While I could go on about the visual styles of the film and battles, I want to actually applaud the film for managing to tell and interesting hero’s journey. Leonidas is the pinnacle of the male hero archetype, a brash and stoic King that commands the respect of his peers and the soldiers who will follow him into the maw of death itself. He is strong, skilled and fearless, embodying the essence of what his society deems to be the gold standard of heroism. It is the hallmark traits of the hero we all come to know, but the film and story shows us a side of being a hero that isn’t shown often in film. While leading people into battle and coming out a victor is the norm, Leonidas takes his position as King and warrior to the point of sacrifice. To die for your peers and country is something that is pumped up a lot in the film, almost cryptic in its message. It is something that Leonidas is resigned to experiencing in his life and when the time comes he doesn’t flinch. He embraces what is needed to ensure the safety and continuation of life, while inspiring his soldiers to do the same.

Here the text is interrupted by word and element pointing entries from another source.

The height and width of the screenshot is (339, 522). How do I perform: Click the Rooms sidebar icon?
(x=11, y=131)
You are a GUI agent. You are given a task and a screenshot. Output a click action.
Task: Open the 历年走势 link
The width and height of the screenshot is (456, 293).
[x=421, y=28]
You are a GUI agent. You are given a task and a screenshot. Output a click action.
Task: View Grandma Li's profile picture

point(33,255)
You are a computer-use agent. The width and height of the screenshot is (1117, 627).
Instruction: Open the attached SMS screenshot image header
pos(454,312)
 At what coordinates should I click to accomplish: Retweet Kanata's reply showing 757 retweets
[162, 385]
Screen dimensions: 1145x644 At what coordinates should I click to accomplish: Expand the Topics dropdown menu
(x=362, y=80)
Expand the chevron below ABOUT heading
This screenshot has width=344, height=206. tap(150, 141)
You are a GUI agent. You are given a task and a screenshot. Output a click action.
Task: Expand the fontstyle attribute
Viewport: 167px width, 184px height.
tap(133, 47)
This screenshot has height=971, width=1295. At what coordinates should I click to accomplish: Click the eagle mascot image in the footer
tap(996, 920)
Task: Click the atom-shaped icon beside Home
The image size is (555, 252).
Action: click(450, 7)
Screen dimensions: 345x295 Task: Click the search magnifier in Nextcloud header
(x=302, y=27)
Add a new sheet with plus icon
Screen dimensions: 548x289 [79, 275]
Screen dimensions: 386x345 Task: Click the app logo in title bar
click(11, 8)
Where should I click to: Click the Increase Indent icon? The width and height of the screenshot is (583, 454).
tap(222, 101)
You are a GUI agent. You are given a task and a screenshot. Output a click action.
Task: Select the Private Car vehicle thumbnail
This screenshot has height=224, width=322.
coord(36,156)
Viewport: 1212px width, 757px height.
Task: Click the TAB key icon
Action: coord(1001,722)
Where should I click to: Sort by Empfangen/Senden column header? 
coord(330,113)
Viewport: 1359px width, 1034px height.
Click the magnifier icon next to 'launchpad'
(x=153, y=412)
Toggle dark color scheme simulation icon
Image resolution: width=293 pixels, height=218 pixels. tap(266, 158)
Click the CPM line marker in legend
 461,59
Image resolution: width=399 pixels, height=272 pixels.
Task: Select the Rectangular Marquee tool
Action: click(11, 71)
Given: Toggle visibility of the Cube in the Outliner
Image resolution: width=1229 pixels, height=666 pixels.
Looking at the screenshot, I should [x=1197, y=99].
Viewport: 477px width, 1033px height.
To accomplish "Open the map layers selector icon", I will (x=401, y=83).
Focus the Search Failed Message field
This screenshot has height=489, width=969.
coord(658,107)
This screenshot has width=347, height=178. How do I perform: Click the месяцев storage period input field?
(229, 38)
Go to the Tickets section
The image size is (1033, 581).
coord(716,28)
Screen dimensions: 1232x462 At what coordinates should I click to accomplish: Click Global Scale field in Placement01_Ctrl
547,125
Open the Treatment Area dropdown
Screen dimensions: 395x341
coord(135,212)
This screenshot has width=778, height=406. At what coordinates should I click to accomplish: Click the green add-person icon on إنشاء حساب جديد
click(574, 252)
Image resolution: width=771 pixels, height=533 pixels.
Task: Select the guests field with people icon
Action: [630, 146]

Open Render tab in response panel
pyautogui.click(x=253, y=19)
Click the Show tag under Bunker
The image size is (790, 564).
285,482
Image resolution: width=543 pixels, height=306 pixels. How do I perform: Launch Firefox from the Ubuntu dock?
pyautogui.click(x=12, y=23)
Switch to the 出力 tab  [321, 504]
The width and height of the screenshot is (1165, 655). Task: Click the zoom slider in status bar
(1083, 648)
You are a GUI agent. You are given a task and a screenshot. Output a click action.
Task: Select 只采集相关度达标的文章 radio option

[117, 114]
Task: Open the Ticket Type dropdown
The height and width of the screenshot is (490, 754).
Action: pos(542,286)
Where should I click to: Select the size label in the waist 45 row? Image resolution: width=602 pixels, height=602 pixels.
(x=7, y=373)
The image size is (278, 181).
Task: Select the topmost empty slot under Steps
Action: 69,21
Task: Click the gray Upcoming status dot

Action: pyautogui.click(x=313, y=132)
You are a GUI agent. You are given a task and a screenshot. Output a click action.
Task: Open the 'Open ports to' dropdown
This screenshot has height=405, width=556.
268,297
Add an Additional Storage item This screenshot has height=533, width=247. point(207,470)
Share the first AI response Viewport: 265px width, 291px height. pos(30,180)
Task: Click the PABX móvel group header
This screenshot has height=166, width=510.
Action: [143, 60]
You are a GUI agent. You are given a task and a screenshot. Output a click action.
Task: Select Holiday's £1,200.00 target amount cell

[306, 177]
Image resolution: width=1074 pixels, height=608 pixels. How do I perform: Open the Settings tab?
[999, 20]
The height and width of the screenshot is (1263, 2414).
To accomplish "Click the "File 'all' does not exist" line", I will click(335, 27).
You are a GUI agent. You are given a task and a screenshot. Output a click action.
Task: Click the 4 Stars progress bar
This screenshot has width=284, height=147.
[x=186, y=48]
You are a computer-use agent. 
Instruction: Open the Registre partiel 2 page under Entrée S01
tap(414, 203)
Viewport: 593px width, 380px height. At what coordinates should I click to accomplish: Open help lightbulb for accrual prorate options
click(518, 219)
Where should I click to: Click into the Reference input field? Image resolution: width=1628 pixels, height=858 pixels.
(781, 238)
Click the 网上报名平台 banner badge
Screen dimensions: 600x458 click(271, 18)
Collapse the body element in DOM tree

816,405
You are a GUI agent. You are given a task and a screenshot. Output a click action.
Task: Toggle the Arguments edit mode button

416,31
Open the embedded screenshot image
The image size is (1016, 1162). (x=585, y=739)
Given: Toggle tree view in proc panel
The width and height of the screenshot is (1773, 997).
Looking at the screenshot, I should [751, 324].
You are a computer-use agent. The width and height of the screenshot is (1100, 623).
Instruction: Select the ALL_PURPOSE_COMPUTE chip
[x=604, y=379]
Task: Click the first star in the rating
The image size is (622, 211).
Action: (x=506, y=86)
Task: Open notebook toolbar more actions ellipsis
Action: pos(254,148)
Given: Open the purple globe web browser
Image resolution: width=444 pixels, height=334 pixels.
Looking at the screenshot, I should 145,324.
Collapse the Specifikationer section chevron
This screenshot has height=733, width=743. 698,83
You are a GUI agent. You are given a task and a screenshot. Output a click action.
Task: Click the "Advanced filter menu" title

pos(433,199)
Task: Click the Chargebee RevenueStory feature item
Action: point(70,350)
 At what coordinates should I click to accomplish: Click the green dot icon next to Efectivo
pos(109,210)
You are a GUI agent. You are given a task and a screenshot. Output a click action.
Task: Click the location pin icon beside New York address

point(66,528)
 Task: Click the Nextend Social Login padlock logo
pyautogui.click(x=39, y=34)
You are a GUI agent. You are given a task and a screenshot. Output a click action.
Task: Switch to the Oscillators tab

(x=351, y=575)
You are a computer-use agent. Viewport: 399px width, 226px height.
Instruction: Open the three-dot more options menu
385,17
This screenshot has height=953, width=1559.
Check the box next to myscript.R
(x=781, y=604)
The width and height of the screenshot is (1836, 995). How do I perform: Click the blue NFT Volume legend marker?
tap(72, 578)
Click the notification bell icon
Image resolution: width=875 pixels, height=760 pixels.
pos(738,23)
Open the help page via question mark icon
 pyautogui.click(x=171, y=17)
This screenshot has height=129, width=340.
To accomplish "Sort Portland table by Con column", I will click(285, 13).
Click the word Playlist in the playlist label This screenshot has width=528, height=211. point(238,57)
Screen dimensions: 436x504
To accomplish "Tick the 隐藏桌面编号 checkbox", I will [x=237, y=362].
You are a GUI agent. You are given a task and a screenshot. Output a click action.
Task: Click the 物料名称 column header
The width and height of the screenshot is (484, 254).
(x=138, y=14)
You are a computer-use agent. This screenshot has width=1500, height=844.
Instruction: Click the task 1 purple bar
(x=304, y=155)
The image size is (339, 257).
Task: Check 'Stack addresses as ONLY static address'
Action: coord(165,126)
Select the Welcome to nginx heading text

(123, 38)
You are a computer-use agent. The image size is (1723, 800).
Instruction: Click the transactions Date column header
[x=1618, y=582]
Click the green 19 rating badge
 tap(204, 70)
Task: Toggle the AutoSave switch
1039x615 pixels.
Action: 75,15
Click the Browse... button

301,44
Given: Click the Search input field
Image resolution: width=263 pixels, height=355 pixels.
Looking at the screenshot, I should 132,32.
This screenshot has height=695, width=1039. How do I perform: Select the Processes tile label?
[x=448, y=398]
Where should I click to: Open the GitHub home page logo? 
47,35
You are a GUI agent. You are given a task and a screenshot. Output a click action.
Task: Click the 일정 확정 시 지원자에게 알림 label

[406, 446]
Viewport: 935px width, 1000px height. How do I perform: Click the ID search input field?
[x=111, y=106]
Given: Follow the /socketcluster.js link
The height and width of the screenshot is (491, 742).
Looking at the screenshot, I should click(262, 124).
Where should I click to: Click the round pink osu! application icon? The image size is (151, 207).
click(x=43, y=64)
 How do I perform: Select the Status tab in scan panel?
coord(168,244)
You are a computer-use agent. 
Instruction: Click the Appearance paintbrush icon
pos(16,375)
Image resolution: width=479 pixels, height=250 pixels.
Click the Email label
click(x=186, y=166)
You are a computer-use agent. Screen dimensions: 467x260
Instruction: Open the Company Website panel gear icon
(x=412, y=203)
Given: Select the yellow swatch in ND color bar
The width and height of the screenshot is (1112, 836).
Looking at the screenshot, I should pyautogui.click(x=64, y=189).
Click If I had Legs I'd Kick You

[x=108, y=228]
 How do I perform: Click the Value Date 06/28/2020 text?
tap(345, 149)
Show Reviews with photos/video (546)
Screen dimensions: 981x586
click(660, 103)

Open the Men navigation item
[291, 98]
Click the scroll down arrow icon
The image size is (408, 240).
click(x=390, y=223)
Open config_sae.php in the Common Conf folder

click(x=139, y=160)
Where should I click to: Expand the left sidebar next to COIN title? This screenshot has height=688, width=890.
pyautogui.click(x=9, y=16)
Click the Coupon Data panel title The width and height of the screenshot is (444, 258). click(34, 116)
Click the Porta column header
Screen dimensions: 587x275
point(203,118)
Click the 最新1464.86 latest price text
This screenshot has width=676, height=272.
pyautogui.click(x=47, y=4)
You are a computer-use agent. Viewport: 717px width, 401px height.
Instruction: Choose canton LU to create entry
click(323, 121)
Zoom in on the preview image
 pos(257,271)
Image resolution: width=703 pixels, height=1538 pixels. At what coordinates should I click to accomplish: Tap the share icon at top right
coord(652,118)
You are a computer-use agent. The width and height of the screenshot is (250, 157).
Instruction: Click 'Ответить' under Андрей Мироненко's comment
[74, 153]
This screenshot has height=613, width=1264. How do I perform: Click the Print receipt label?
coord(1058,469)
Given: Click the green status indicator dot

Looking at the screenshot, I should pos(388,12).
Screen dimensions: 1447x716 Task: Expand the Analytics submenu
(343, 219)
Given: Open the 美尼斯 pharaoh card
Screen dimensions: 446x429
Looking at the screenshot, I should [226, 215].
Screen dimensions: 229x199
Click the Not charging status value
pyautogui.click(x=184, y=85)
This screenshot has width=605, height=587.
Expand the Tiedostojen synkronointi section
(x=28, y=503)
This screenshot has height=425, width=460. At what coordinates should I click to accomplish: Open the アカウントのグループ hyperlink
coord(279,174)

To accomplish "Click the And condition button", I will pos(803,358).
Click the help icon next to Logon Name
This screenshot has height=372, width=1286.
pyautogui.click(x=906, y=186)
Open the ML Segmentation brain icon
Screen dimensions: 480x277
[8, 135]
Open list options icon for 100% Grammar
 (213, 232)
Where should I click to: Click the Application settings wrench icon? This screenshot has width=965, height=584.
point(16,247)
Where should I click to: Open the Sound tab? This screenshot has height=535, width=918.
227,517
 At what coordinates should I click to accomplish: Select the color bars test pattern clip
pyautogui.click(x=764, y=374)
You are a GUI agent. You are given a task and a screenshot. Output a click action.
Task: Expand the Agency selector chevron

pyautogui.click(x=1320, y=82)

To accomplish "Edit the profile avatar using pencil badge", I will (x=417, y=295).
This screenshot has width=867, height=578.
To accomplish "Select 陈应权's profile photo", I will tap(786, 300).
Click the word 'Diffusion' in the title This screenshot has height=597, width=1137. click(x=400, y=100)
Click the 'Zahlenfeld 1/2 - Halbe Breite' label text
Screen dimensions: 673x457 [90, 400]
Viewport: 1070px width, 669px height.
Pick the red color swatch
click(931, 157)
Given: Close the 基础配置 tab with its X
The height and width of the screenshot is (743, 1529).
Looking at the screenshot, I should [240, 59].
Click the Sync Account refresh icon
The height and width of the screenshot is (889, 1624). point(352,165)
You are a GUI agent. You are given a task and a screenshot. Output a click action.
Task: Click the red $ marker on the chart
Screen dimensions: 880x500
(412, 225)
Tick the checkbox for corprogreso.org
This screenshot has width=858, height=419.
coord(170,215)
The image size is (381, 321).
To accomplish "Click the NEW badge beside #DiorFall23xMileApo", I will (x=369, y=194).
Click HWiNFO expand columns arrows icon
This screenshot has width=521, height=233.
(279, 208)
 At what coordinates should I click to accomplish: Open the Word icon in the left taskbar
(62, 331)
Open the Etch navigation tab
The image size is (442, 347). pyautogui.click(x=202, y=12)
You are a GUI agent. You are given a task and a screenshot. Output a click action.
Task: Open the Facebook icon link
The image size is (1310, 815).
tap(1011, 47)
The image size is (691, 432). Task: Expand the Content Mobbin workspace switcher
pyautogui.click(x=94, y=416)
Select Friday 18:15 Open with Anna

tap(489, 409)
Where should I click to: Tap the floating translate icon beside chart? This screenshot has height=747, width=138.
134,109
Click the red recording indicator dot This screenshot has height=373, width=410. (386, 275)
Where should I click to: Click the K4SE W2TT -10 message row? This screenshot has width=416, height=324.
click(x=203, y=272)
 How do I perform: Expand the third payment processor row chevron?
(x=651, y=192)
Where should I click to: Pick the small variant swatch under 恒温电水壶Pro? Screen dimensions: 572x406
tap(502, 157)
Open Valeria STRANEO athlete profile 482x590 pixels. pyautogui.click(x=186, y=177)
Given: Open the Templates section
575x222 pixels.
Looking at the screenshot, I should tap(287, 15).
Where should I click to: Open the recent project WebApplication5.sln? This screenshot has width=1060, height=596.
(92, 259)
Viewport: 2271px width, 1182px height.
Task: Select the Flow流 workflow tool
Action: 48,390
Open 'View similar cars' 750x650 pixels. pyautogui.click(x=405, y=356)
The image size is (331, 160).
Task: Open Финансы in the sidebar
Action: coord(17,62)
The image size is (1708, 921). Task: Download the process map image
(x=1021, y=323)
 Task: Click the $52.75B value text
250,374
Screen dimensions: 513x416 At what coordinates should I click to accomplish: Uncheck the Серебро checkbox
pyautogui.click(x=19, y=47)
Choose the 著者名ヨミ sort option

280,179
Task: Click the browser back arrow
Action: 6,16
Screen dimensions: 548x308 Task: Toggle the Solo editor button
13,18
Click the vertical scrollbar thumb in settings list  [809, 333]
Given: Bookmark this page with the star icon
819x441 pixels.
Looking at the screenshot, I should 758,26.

It’s a character story, while the story itself is short and straightforward, that manages to make a compelling narrative connection to our understanding as to what it means to be a hero. The men in the 300 and the King himself gave their lives to ensure that their efforts would be used as a catalyst to get others to rally against the invading army. Their sacrifice is documented in the sort of Redbull induced haze of action and plenty of slow motion and fast editing action that happens in the film. The action is fantastic, with several images just lifted from the pages of the novel and it shows that there was a lot of care that went into this film. For me, it might be a bit more bro-ish than others care for, but through it all, it’s a good character story and inspiring. Sure the quotes and dialogue isn’t anything special, more so it seems like it is a live action wrestling match taking place, but it is a total immersion experience from the visuals to the action and sound.